What she discovered was a lot more than a list of ingredients. 

Old-Fashioned Apple Pie
Credit: Antonis Achilleos; Prop Styling: Missie Neville Crawford; Food Styling: Torie Cox

It all started with a memory. Two years ago, Courtney Page Ferrell was contemplating what she would take to her family's annual Thanksgiving dinner in Montpelier, Virginia, and couldn't get an image out of her head. "I had the clearest picture of my grandmother's old pie safe," says Ferrell. "When my sister and I stayed at her house as children, she would wake us up for midnight snacks." The trio would sneak downstairs to the pie safe, a three-shelved wooden cabinet with a glass front and two swinging doors used for storing pies. "Sometimes it was homemade peach or chocolate, but my favorite was her apple. She'd cut a thick slice and top it with PET vanilla ice cream, and I thought there was no better treat in the whole world," she recalls.
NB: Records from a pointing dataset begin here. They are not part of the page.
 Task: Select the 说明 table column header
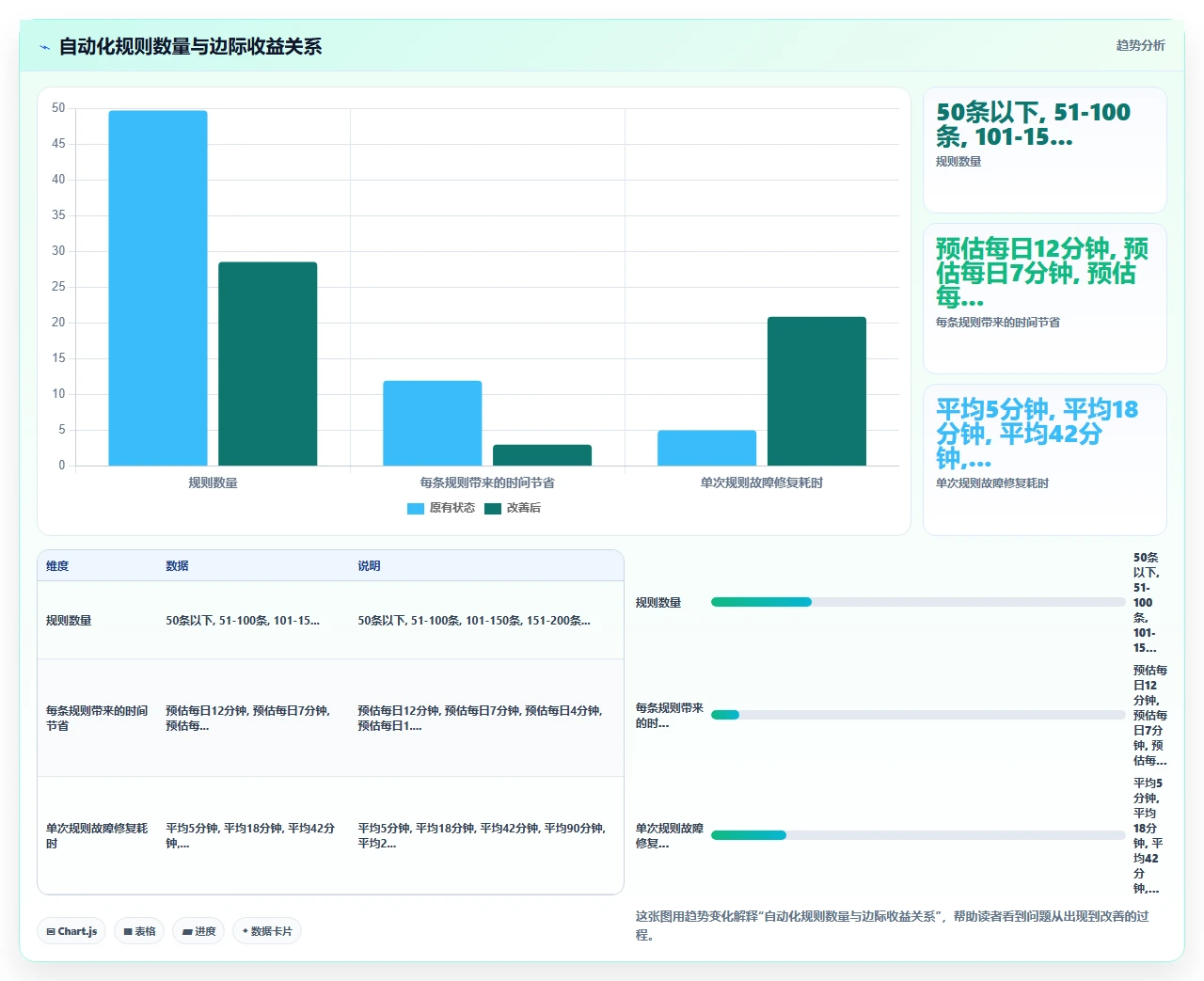pyautogui.click(x=369, y=566)
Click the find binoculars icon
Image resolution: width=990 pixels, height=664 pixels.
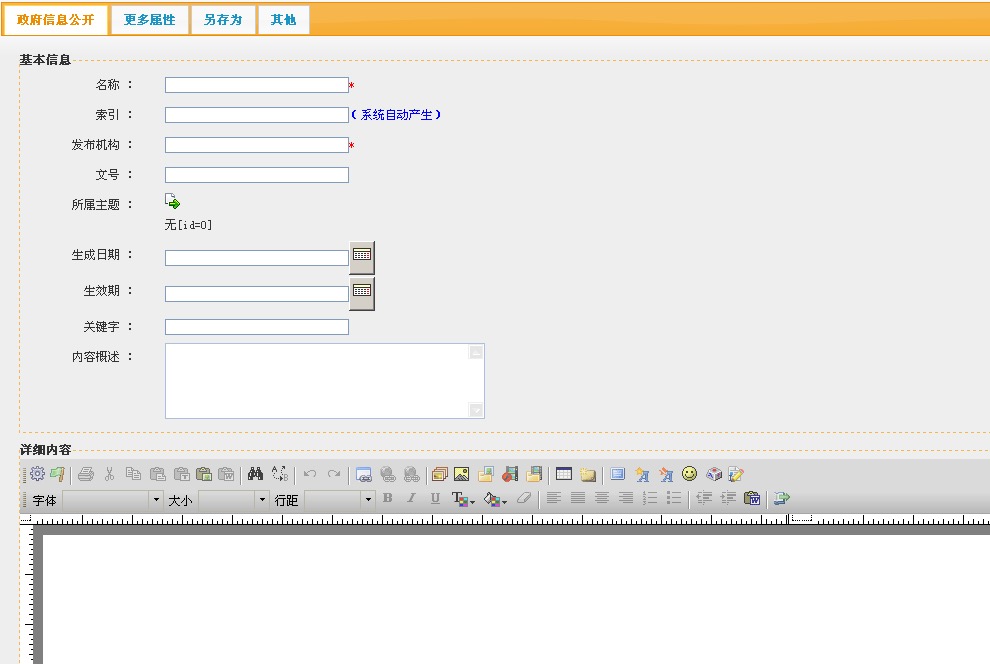(255, 474)
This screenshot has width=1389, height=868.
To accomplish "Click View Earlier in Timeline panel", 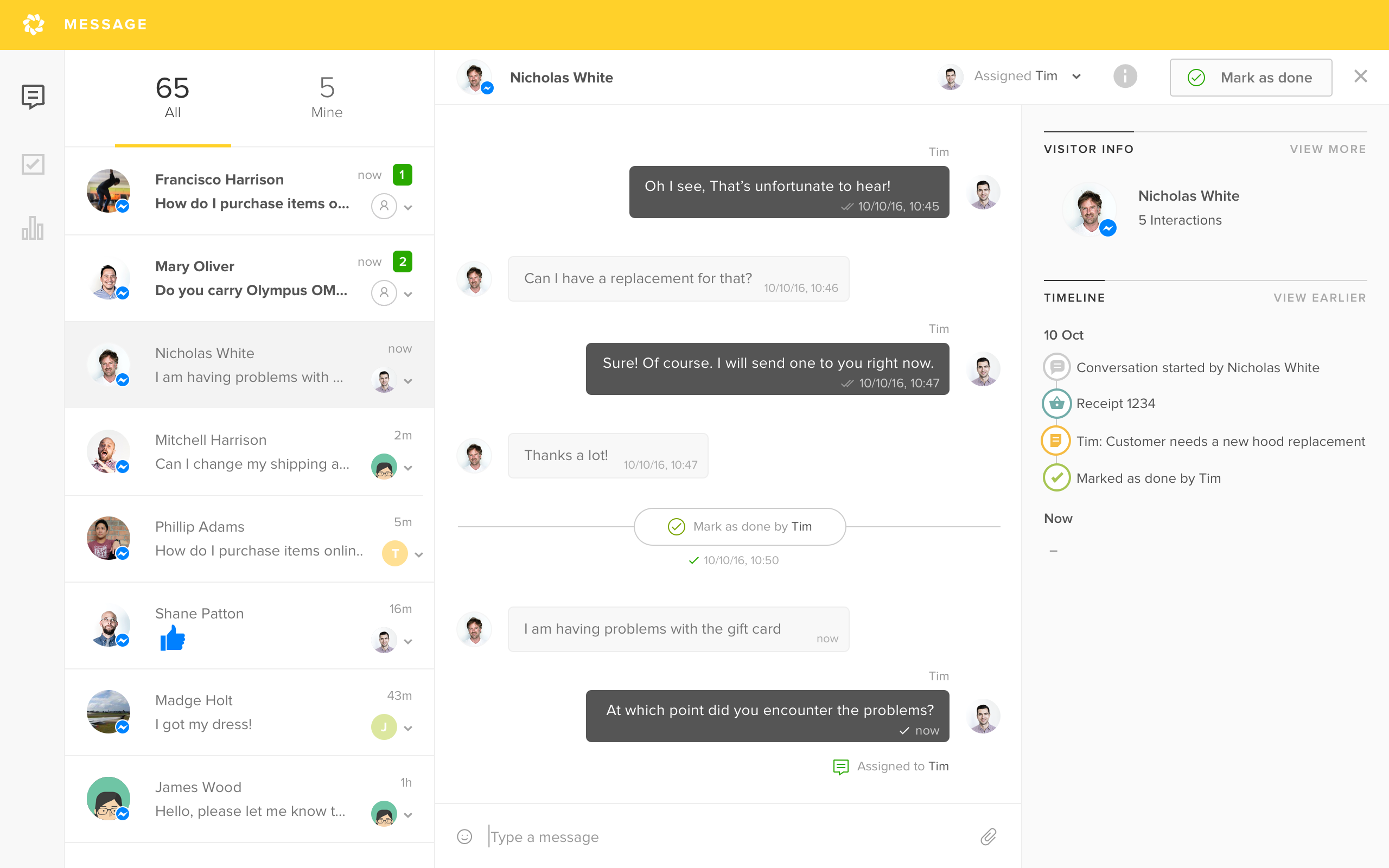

Her grandmother, Madge Wickham Page, was a country woman who was soft to hug and easy with a laugh. She could shell a pea and milk a cow better than most and spent her time in the dairy barn or volunteering at the hospital. Determined to honor her grandmother by bringing her apple pie to the holiday dinner, Ferrell sent out requests to family members, hoping one of them would uncover a timeworn recipe card "from the kitchen of Madge Page," bearing her unmistakable handwriting. But no one had it.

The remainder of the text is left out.